◆ **Rows on where targets appear**:
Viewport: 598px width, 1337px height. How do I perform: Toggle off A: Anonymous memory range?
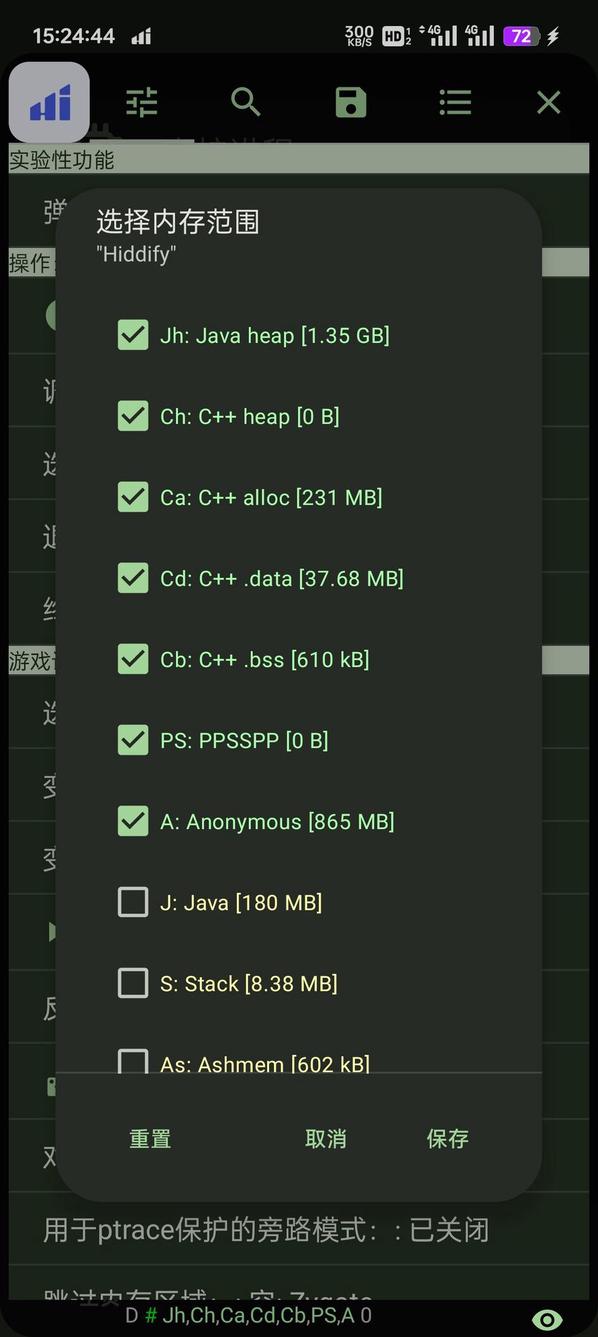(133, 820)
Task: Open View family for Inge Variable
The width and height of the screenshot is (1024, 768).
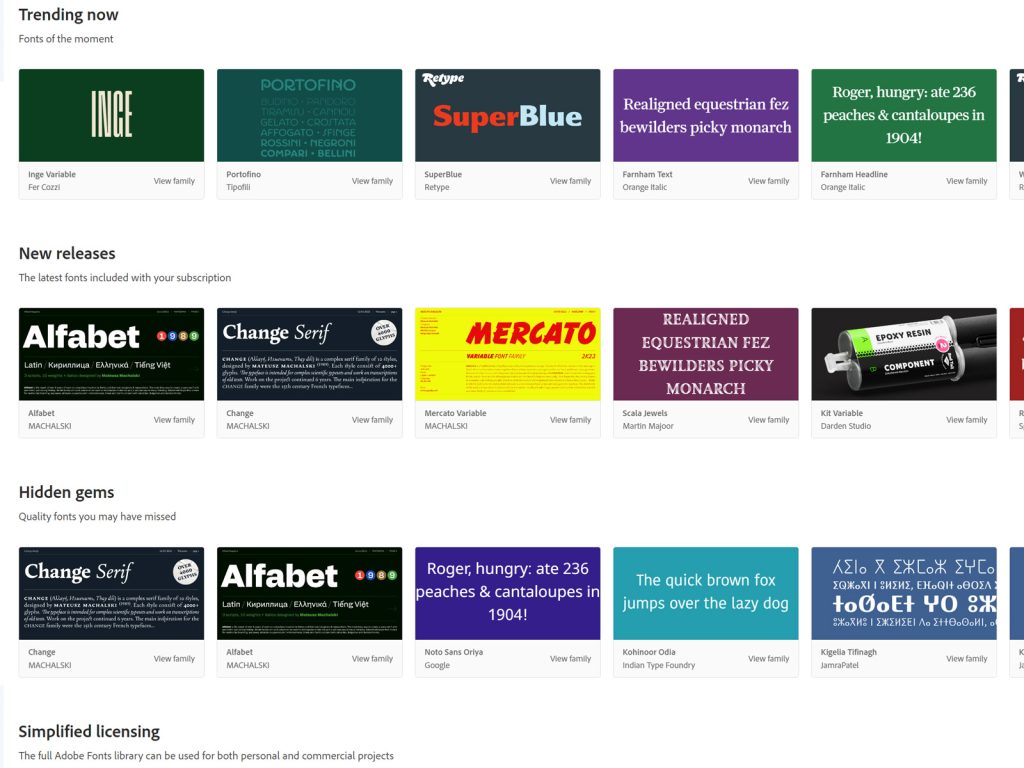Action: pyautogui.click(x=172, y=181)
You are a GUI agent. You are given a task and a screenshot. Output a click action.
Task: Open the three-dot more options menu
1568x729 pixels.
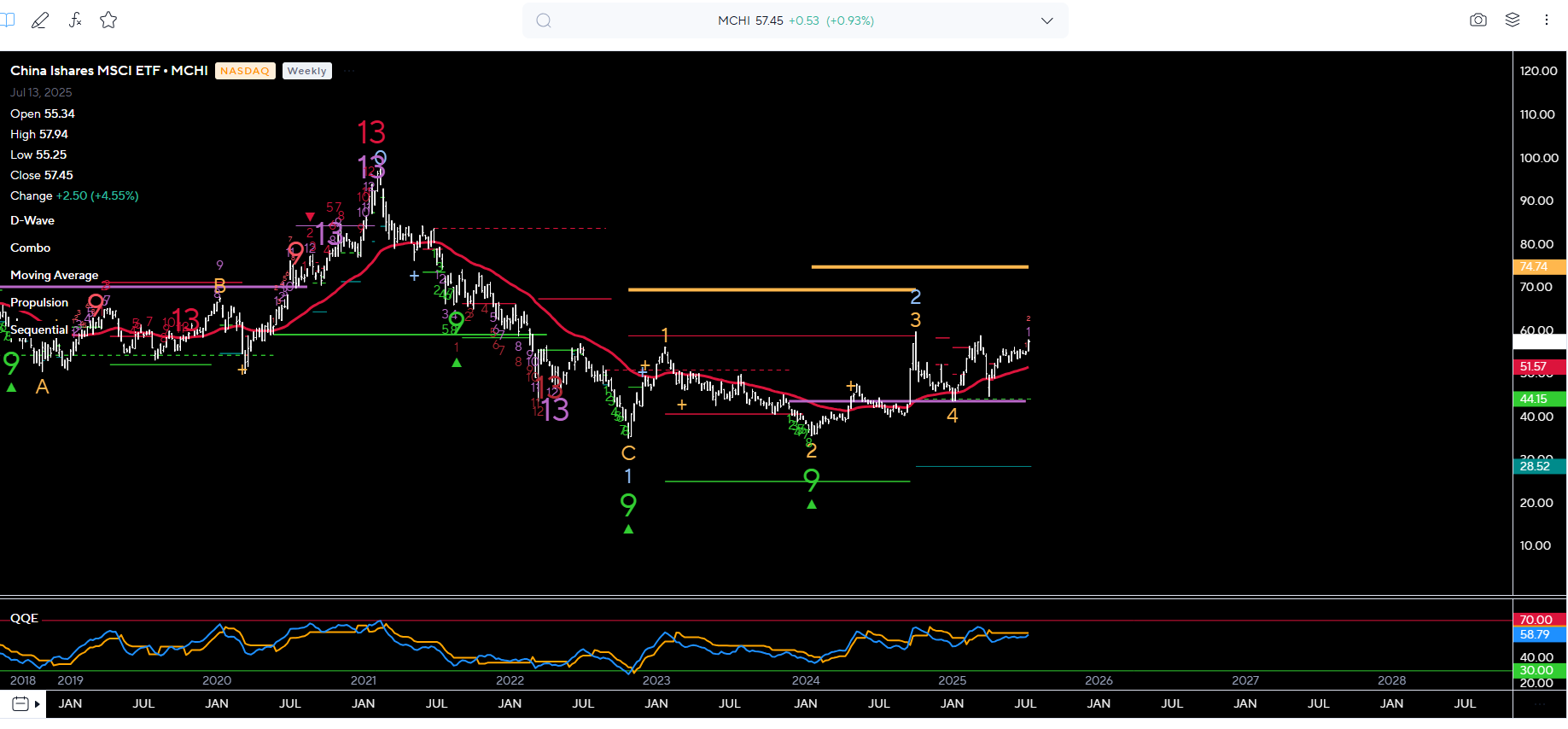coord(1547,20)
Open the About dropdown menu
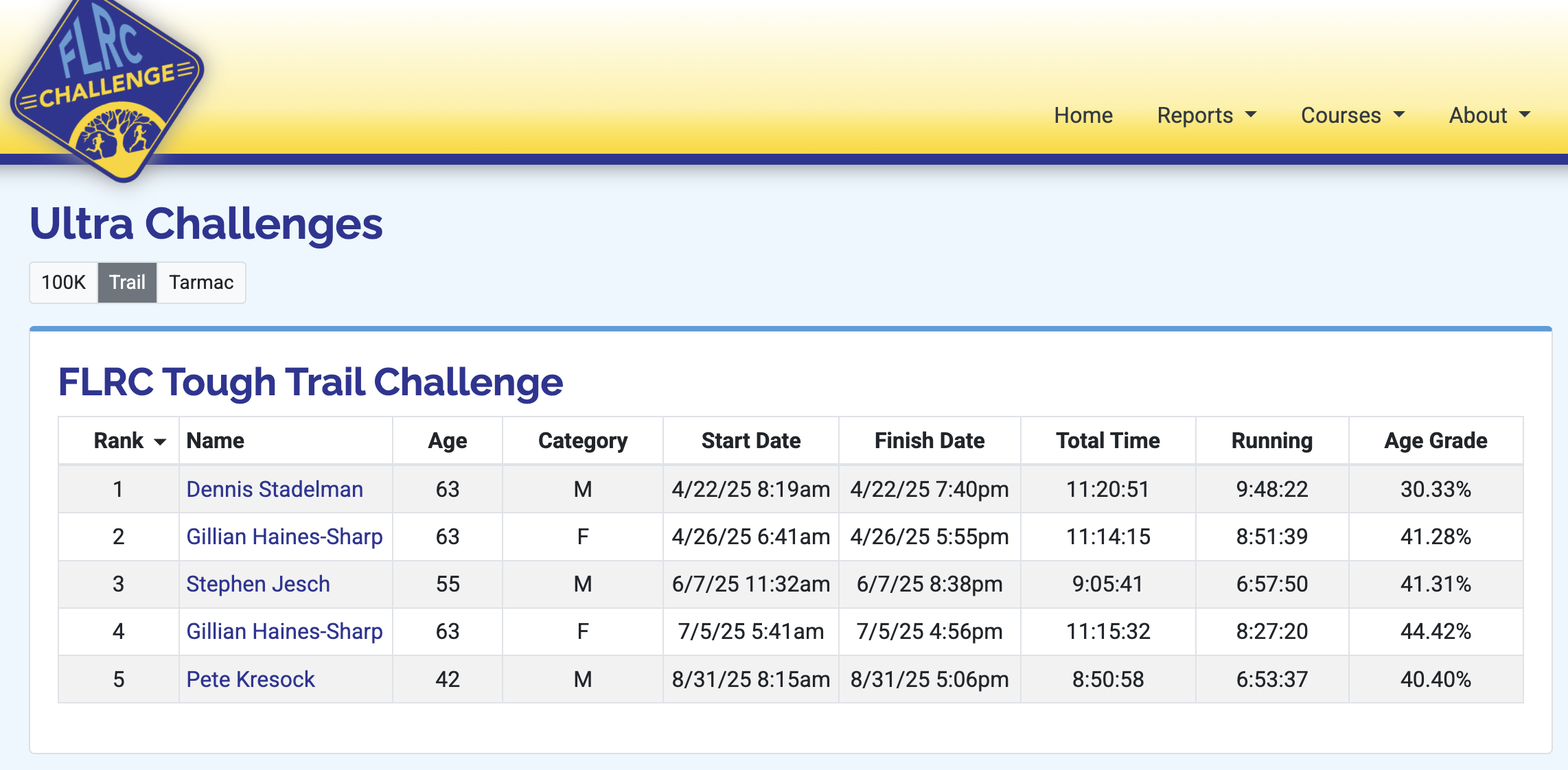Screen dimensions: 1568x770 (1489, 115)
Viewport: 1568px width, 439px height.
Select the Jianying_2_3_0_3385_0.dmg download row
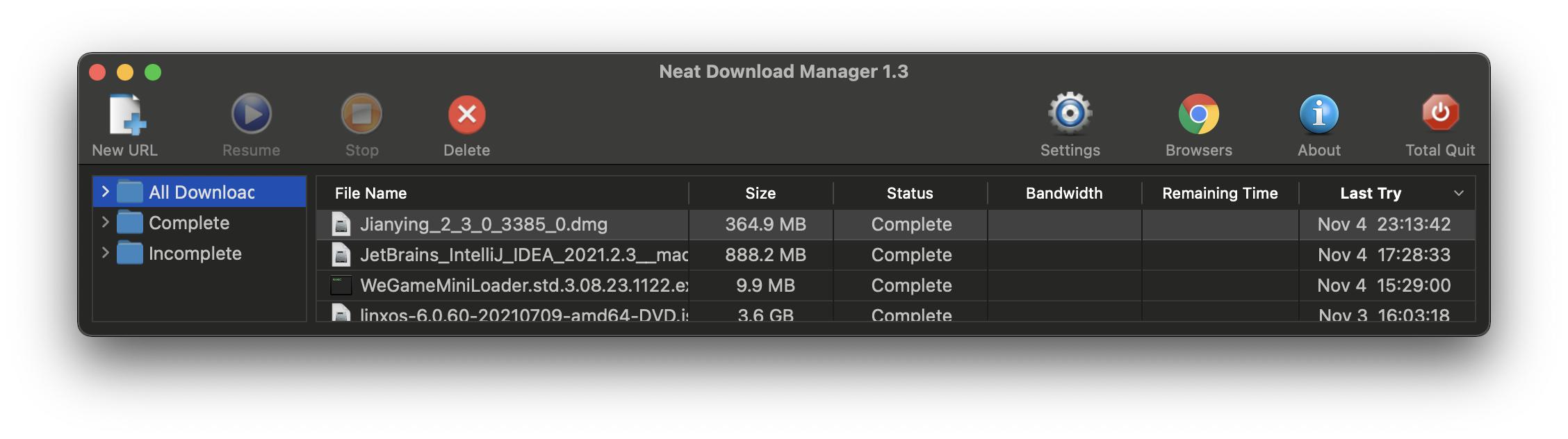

◆ **Problem statement**:
Copy out the listing above line for line, character for character, leaving out the pictures.

◆ **Response**:
Viewport: 598px width, 1337px height. How do I perform: Toggle off A: Anonymous memory range?
(133, 820)
Task: Open View family for Inge Variable
The width and height of the screenshot is (1024, 768).
Action: pyautogui.click(x=172, y=181)
You are a GUI agent. You are given a task and a screenshot. Output a click action.
Task: Open the three-dot more options menu
1568x729 pixels.
coord(1547,20)
Open the About dropdown menu
Screen dimensions: 1568x770 (1489, 115)
Viewport: 1568px width, 439px height.
Select the Jianying_2_3_0_3385_0.dmg download row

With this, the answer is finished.